═══ Dataset records ═══

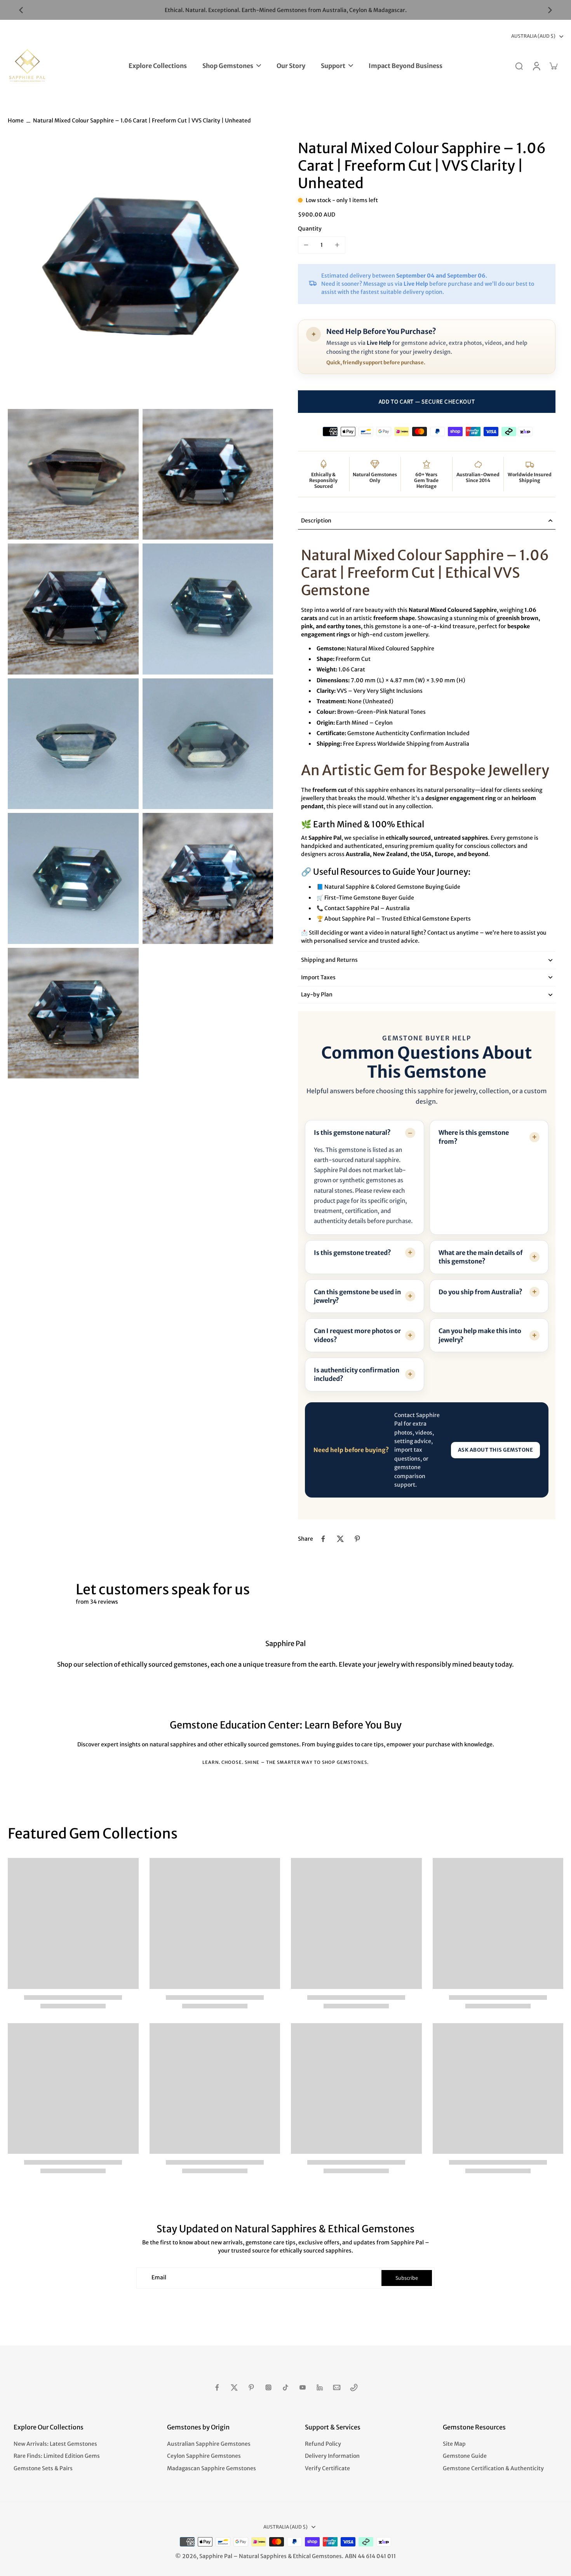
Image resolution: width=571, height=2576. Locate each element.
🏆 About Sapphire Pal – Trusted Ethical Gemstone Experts (394, 918)
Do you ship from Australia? (480, 1292)
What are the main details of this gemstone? (481, 1257)
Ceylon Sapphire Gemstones (204, 2455)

═══

Aim of the exercise: Type the records out again in full, exactly, with each picture omitted.

Written response:
Image resolution: width=571, height=2576. Locate each element.
🏆 About Sapphire Pal – Trusted Ethical Gemstone Experts (394, 918)
Do you ship from Australia? (480, 1292)
What are the main details of this gemstone? (481, 1257)
Ceylon Sapphire Gemstones (204, 2455)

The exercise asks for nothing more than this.